Our home has a DSL line coming in to a modem on the second floor. A line then goes down to a switch/hub and through to our downstairs living room where a wireless router is set up. Up until last week, we received reliable 3Mbps Internet in this fashion to our devices (mostly iOS devices).

We also have DirecTV's whole-home DVR, which as I understand it means they linked all the DirecTV boxes together with Ethernet and also connected one DirecTV box to the wireless router.

The Events

The issue began when we added a new MacBook Air to the mix, which could not connect to the Internet. When everyone else had IP addresses in the 173.191.X.X range, this MBA kept giving itself a 166.X.X.X address and reported itself as "able to connect to the Internet" when it surely could not. Even giving it a static IP would not work. We had to renew the DHCP license until it randomly flipped to a 173.191.X.X IP address.
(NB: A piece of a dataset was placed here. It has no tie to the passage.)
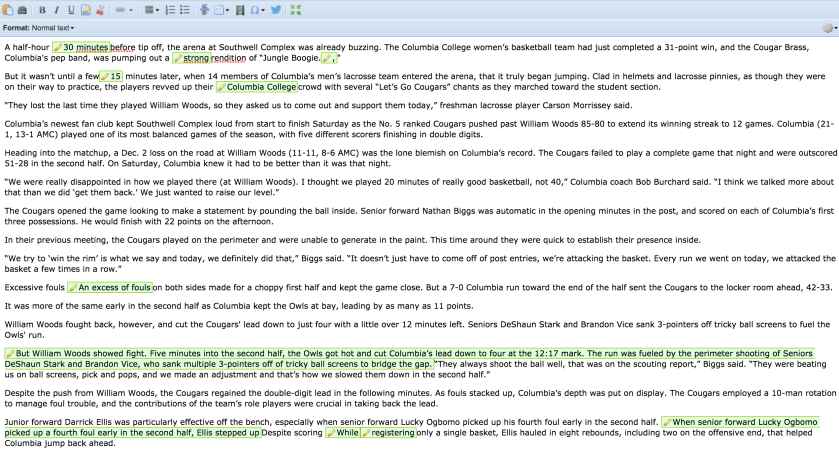The height and width of the screenshot is (450, 839).
Task: Insert a numbered list
Action: pos(170,10)
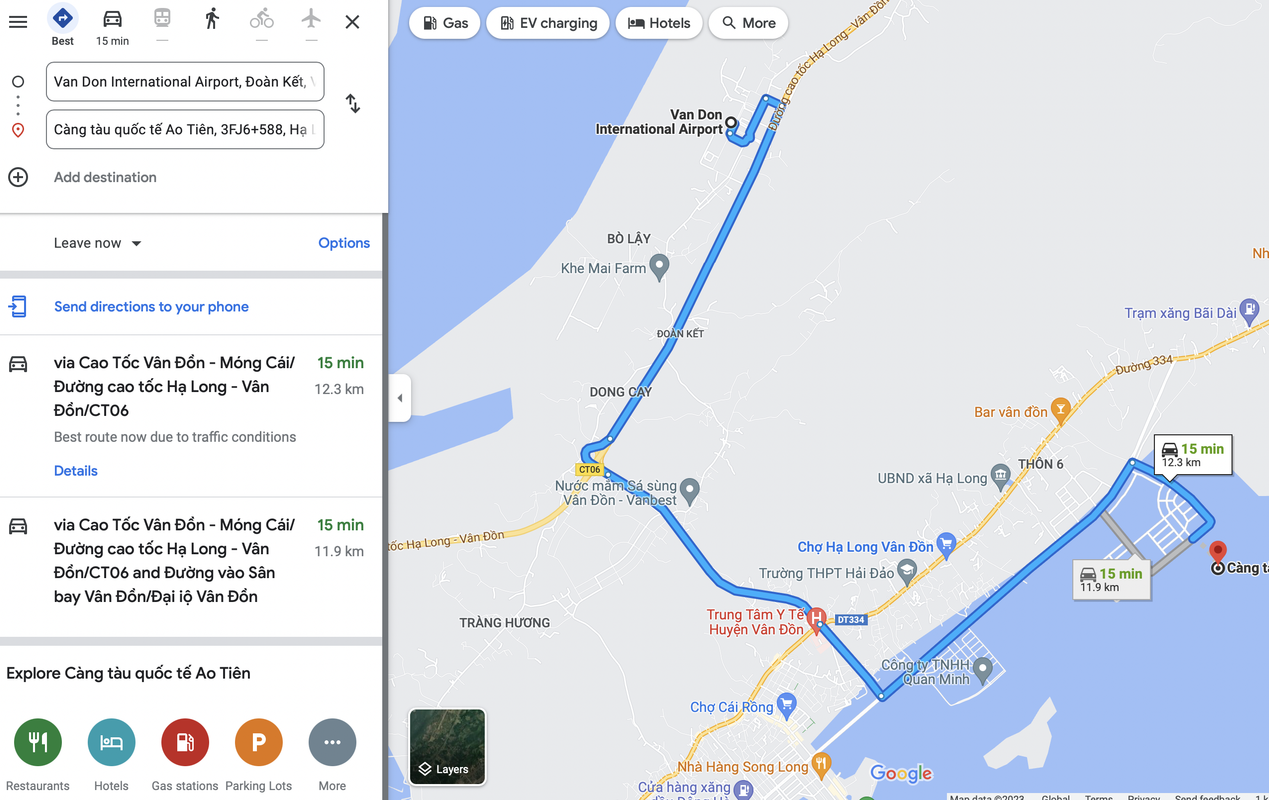Explore nearby Restaurants icon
At the same time, we tried to upgrade our modem since it's about 7+ years old. To our great misfortune, the new modem seemed unable to get a PPP connection from the ISP. We switched back to the old modem, and now it seems like a free-for-all with our devices.

How My MacBook Pro reacts

My MBP, when I turn off/on wifi, will sometimes land me with a 192.168.X.X IP address, which I believe is a NAT-like 'local' IP address. My MBP will show me the router's IP and with that information I can connect to the web interface of my modem (Paradyne). I can look at the settings for a little bit, but eventually (30 seconds) I am forcibly redirected to my router's (Netgear) web interface. I can make changes here as well.

Whether or not I have Internet connectivity at this point seems random. If I renew my DHCP lease, it will give me another 192.168.X.X IP address for one second, at which time it disappears and I am given a 173.191.X.X IP address and Internet access (yay). This is the only device which can reliably get an Internet connection. My MacBook has been unable to connect through a wired connection to the modem or the router during this whole time.
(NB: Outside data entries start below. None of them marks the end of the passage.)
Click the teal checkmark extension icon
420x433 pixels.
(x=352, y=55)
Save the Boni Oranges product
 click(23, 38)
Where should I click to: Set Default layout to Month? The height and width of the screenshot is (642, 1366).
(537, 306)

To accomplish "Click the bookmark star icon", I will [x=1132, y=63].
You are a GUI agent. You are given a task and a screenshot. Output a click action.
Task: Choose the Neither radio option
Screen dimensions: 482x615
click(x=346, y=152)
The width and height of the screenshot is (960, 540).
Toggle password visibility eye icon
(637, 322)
How all the other devices react

None of the other devices can reliably connect to the network. If any of the devices receive the 192.168.X.X IP address, they cannot connect at all. If they receive the 173.191.X.X IP address, they can connect - problem is that has happened only twice, once through static addressing and once on a random DHCP lease renewal. On top of this, some of the devices are experiencing the same issue as the MacBook Air - they're getting a third type of IP address of 166.X.X.X. None of the devices we're working with besides my MacBook Pro have an Ethernet port, so I don't know if a wired connection works for them.

The Kicker and my specific question

The funny part is that I unplugged the line from the modem to the router and my MacBook still connects. It even shows on the router that it is receiving no Internet connection. This makes me believe there's a direct line from modem to router via the DirecTV installation.
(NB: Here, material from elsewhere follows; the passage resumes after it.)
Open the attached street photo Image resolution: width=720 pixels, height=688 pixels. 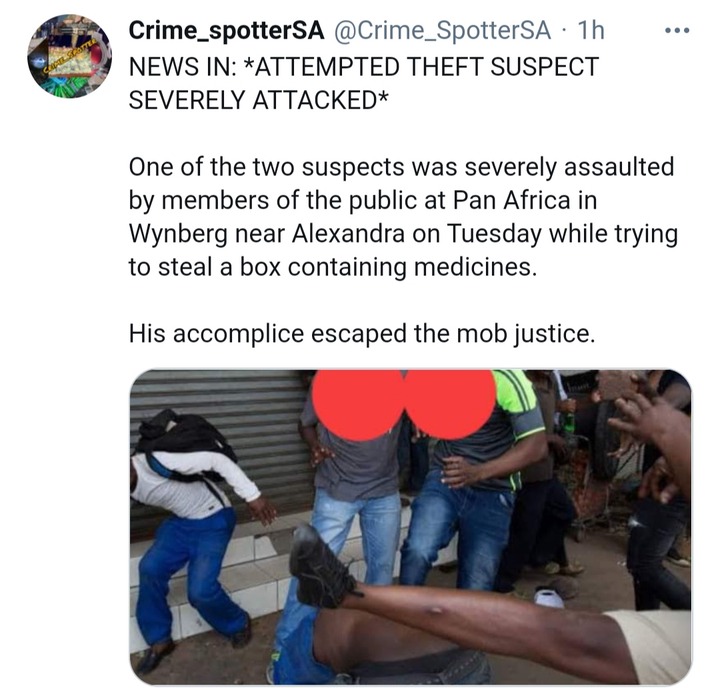pos(411,527)
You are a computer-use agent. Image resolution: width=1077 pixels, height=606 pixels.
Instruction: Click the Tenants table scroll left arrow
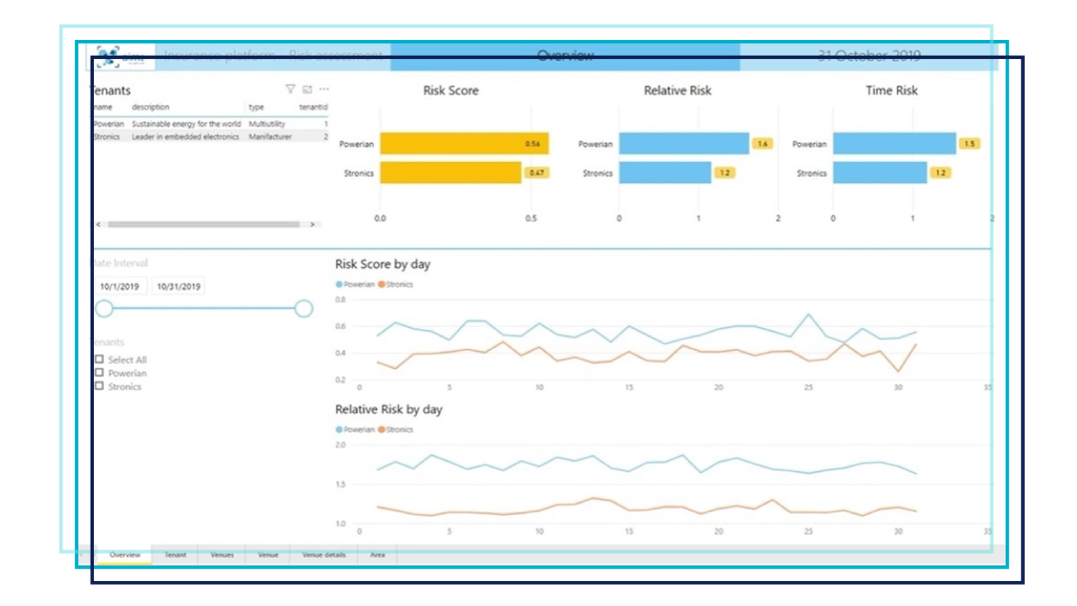(x=97, y=225)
I have tried completely restarting from scratch with the modem and cycling power on the router. The router is about 4 years old.

What I want is for all the devices to recognize the 173.191.X.X IP address as the way to go, but I know this is strange because I can only access the web interfaces for my router and modem using 192.168.X.X.

Do I have multiple DHCP servers working against each other here? Is there a possible direct line from the router to the modem made by the DirecTV box links? How can I tell where these devices are receiving their IP addresses?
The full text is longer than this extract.